Muitas pessoas pensam que o cinema da Boca do Lixo só produziu pornochanchadas. Trata-se de um grande erro. Durante a segunda metade dos anos 70 e início dos 80, a produção paulista foi bastante diversificada. A chegada do filme de sexo explícito desencadeou o final desta indústria cinematográfica.
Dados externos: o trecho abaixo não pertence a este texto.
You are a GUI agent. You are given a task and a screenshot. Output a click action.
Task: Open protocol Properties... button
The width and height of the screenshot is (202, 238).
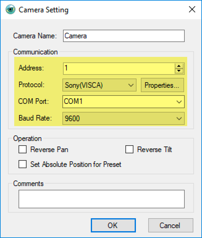click(162, 85)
Dos diretores que aderiram aos filmes hardcore, muitos permanecem esquecidos. Porém, antes de aderirem ao gênero, vários deles fizeram filmes diferentes e originais. Esta lista reúne parte desta produção, que permanece esquecida

E Ninguém Ficou em Pé, de José Vedovato (1973)
Nos anos 70, os spaghetti westerns faziam grande sucesso nos cinemas. Isso levou os cineastas paulistas a fazerem vários exemplares do gênero. Em 1975, o ex-cenógrafo José Vedovato (1921-?) dirigiu uma sátira aos faroestes. Comédia rodada em uma cidade cenográfica, E Ninguém Ficou Em Pé detinha personagens inusitados como Flic, Floc, irmãos Tropeço e Orelha de Lata. Segundo o Anuário em Close-Up, o filme teve em seu lançamento um total de 7155 espectadores.
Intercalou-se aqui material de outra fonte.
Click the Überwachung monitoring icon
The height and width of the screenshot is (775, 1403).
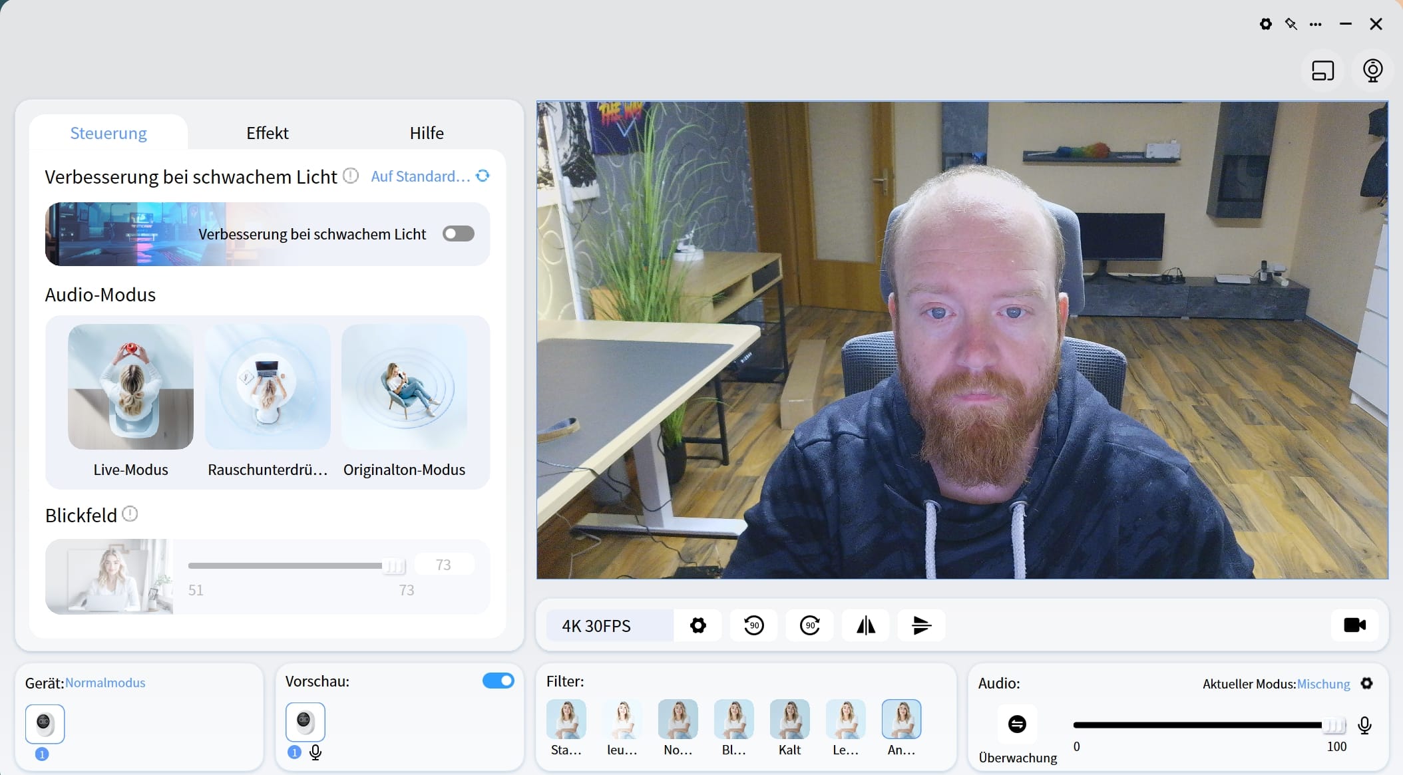[x=1017, y=724]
O Menino Jornaleiro, de Alcides Caversan (1980-82)
Alcides Caversan (1944-) foi técnico e diretor de fotografia em alguns filmes da Boca. Trabalhou com Rubens da Silva Prado, Agenor Alves, Edward Freund, José Adalto Cardoso, entre outros. Chegou à direção cinematográfica no início dos anos 80 com o drama rural O Menino Jornaleiro, que contava no elenco com a dupla Tonico e Tinoco. O filme era baseado numa música dos artistas. Tentando fazer apelo da fita com o público caipira, a gravadora Chantecler chegou a lançar um LP com a trilha sonora desta película.

A Igrejinha da Serra, de Henrique Borges e Alberto Rocco (1979)
Pouca gente sabe, mas existia realmente todo tipo de produtor na Boca do Lixo paulistana. Alguns realmente amavam a sétima arte e a cultura, outros queriam tornarem-se famosos e muitos somente queriam ganhar dinheiro. Natural de Rio Verde, interior de Goiás, Alberto Rocco (1947-), sempre fez um cinema sertanejo em sua terra natal. Ingressou na Boca para realizar este A Igrejinha da Serra, drama romântico católico, que foi inteiramente filmado em Goiás com técnicos paulistas. A direção de fotografia e co-direção do filme ficou com o experiente Henrique Borges (1943-).

Terra Quente, de Custódio Gomes (1976)
Natural de Lins-SP, Custódio Gomes (1942-) foi um dos nomes mais ativos do período explícito da Boca. Para a Alfa Filmes, dirigiu diversos títulos como Aberrações Sexuais de Um Cachorro; Meu Cachorro, Meu Amante (ambos com o astro Bernardão) e gozou Spielberg com Etesão. Porém, antes de toda a safra XXX, Custódio dirigiu dois westerns. O primeiro foi completamente rodado em preto-e-branco, Meu Filho, Cruel Aventureiro (1969). Porém, o que teve maior dificuldade de produção foi este Terra Quente. “Misturava índio, cowboy, tudo num filme só. Tivemos muitos problemas com falta de grana. Nós levamos cerca de cinco anos para terminar esse filme. Para você ter idéia, a gente não teve assistente, eletricista, nada. Eu e o Custódio fizemos toda a parte técnica”, explica Dionísio Tardoque, diretor de fotografia e assistente de direção neste filme. Terra Quente chegou a ter seu roteiro publicado como livro pela lendária revista Cinema Em Close Up, em que Custódio era fotógrafo.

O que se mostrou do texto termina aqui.